A reportagem da DW relata a decisão da Comissão Europeia de prorrogar por mais dez anos a licença para o uso do glifosato na União Europeia. A decisão foi tomada devido à falta de um consenso entre os 27 países do bloco sobre a extensão da licença ou a proibição do agrotóxico mais utilizado no mundo, cuja aplicação é alvo de polêmicas e intensos debates entre especialistas e ambientalistas.

O glifosato é um herbicida sistêmico de amplo espectro, o que significa que ele é absorvido pelas plantas e circula por todo o seu corpo, matando-as. O produto é usado principalmente na agricultura, para controlar o crescimento de ervas daninhas que competem com as culturas.

Os efeitos do glifosato na saúde humana e no meio ambiente são controversos. A Agência Internacional de Pesquisa em Câncer (IARC), órgão da Organização Mundial da Saúde (OMS), classificou o glifosato como <<provavelmente cancerígeno para humanos>>. No entanto, a Autoridade Europeia para a Segurança Alimentar (EFSA) concluiu que o produto não representa um risco significativo para a saúde humana.

A decisão da Comissão Europeia foi criticada por ambientalistas e especialistas, que argumentam que o glifosato é um produto perigoso que pode causar câncer, danos ao sistema nervoso e ao meio ambiente.

A prorrogação da licença para o uso do glifosato na União Europeia terá impacto significativo no mercado mundial de agrotóxicos.
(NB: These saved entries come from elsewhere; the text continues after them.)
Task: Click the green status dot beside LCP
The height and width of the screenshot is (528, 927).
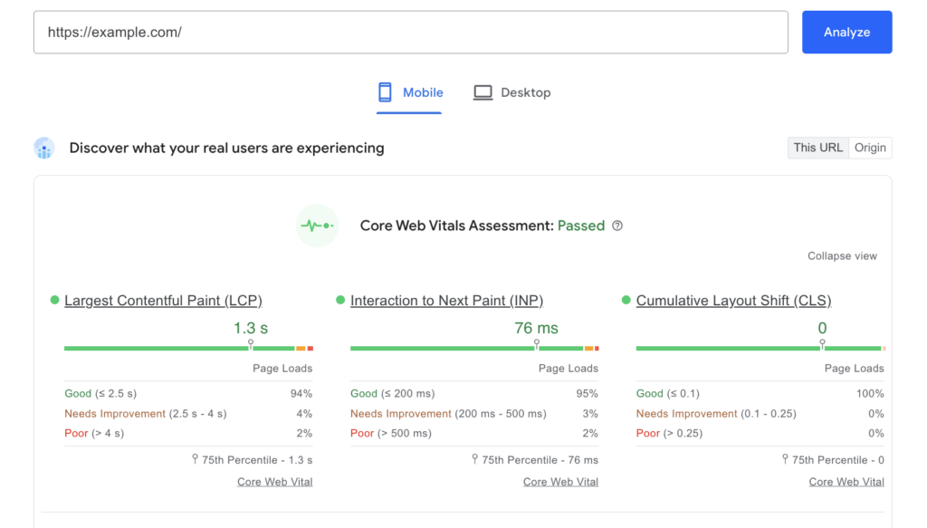Action: [x=55, y=299]
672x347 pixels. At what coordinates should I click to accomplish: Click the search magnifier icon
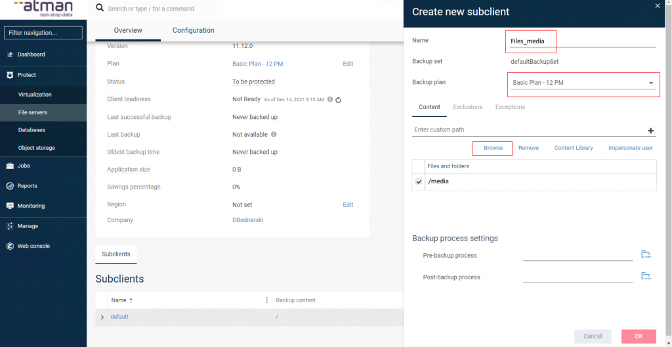tap(100, 9)
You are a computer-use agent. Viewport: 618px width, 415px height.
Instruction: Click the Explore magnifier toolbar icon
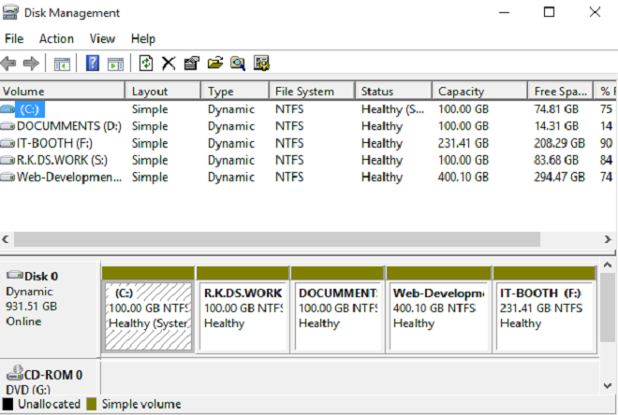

A decisão da UE é um sinal de que os países desenvolvidos ainda estão divididos sobre a segurança do glifosato, o que pode dificultar a adoção de medidas mais restritivas sobre o produto em outras partes do mundo.

O glifosato é um composto organofosforado que inibe a enzima EPSP sintase. Esta enzima é essencial para a produção de aminoácidos, que são blocos de construção das proteínas. Quando a EPSP sintase é bloqueada, as plantas não conseguem produzir proteínas e morrem. Quando absorvido pelas plantas através das folhas e caules, o produto é então transportado para todas as partes da planta, incluindo as raízes. O glifosato é um herbicida sistêmico, o que significa que ele mata as plantas por dentro.  Trata-se um produto relativamente barato e fácil de usar. É por isso que ele é tão popular entre os agricultores. No entanto, o uso do glifosato também tem sido associado a uma série de problemas ambientais e de saúde. Para saber mais sobre o uso e mecanismos de ação do glifosato, recomendo a leitura do documento <<Herbicidas: mecanismos de ação e uso>> da Embrapa. 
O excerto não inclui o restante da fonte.